El miedo de los viejos, sin embargo, no es nada malo; lo que es verdaderamente perjudicial es la cobardía. Nuestro miedo de viejos puede servir, bien orientado, para mostrar a los jóvenes que el miedo es un mecanismo adaptativo útil para mirar a un lado y otro de la calle antes de cruzar y no morir atropellados. Enseñarles que el miedo es normal y común a todos, y que no tener el valor de vencerlo es lo que se llama cobardía. La cobardía nos hace aprender mucho sobre nosotros mismos. Es el único defecto que no tiene compensaciones y que nos resulta en puridad doloroso, tanto anticipándolo, sintiéndolo como recordándolo. La emoción del miedo, por su parte, sigue siendo la única de la que el ser humano también se avergüenza, pero eso el miedo también nos da verdadero conocimiento sobre nosotros mismos. Muchas personas, al descubrir y reconocer su propio miedo, entran por primera vez en contacto con la moral. Detectar y reconocer las propias cobardías nos alejan, además, de caer en un exceso de orgullo. Cuantas más exigencias le hagamos a la vida, cuanto más exijamos el cielo en la tierra, más posibilidades tendremos de sentirnos decepcionados, ofendidos o de mal humor. Es curioso comprobar como estos días la gente no reacciona con irritación frente a la desgracia general. Solo se irrita frente a la desgracia que toma forma de afrenta, la que percibimos como una pretensión legítima que nos ha sido denegada; sea la exigible previsión, el compartir datos fiables o el necesario suministro de herramientas imprescindibles para poder operar los sanitarios.

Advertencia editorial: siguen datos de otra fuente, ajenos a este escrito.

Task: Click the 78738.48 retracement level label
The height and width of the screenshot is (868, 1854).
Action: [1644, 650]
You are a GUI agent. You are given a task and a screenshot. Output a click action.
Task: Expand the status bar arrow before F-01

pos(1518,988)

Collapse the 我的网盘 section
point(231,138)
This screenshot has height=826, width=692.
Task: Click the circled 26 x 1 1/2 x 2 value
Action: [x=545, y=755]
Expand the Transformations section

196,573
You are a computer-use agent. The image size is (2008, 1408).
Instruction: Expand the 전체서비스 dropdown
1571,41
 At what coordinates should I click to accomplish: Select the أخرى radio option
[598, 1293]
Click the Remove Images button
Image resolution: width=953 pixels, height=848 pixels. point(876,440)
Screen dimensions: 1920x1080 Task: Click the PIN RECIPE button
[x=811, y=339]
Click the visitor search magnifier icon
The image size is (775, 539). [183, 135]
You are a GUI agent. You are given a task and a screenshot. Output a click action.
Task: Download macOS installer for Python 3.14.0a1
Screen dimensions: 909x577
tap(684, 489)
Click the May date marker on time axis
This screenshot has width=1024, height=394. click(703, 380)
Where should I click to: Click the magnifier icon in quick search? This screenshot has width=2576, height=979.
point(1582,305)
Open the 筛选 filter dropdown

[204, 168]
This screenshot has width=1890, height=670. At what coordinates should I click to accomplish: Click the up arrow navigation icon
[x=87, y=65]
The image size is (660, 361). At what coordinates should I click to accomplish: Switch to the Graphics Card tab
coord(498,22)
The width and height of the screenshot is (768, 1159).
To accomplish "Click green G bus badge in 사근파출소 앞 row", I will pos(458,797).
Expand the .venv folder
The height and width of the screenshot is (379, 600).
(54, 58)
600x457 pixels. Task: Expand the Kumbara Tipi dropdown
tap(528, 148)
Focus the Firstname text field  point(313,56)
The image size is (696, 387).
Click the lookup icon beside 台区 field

Eso no debería nunca olvidarlo elGobierno antes de hacer el ridículo en sus comparecencias. Cuando se le pida cifras e informaciones nunca debe contestar «no tengo datos», para pasar directamente a hacer loas inútiles de heroicos esfuerzos. Esquivar esas cuestiones es hoy un acto de cobardía. Su miedo es comprensible porque todos somos al fin y al cabo humanos desbordados. Pero su obligación como Gobierno es vencer ese miedo y explicarnos honestamente por qué no tiene esos datos y cuando podrá tenerlos. Es mejor explicar las dificultades por la cual no se han conseguido que dejar flotando la sensación de que nadie se encarga de recogerlos, de que no hay nadie ahí al otro lado y estamos solos.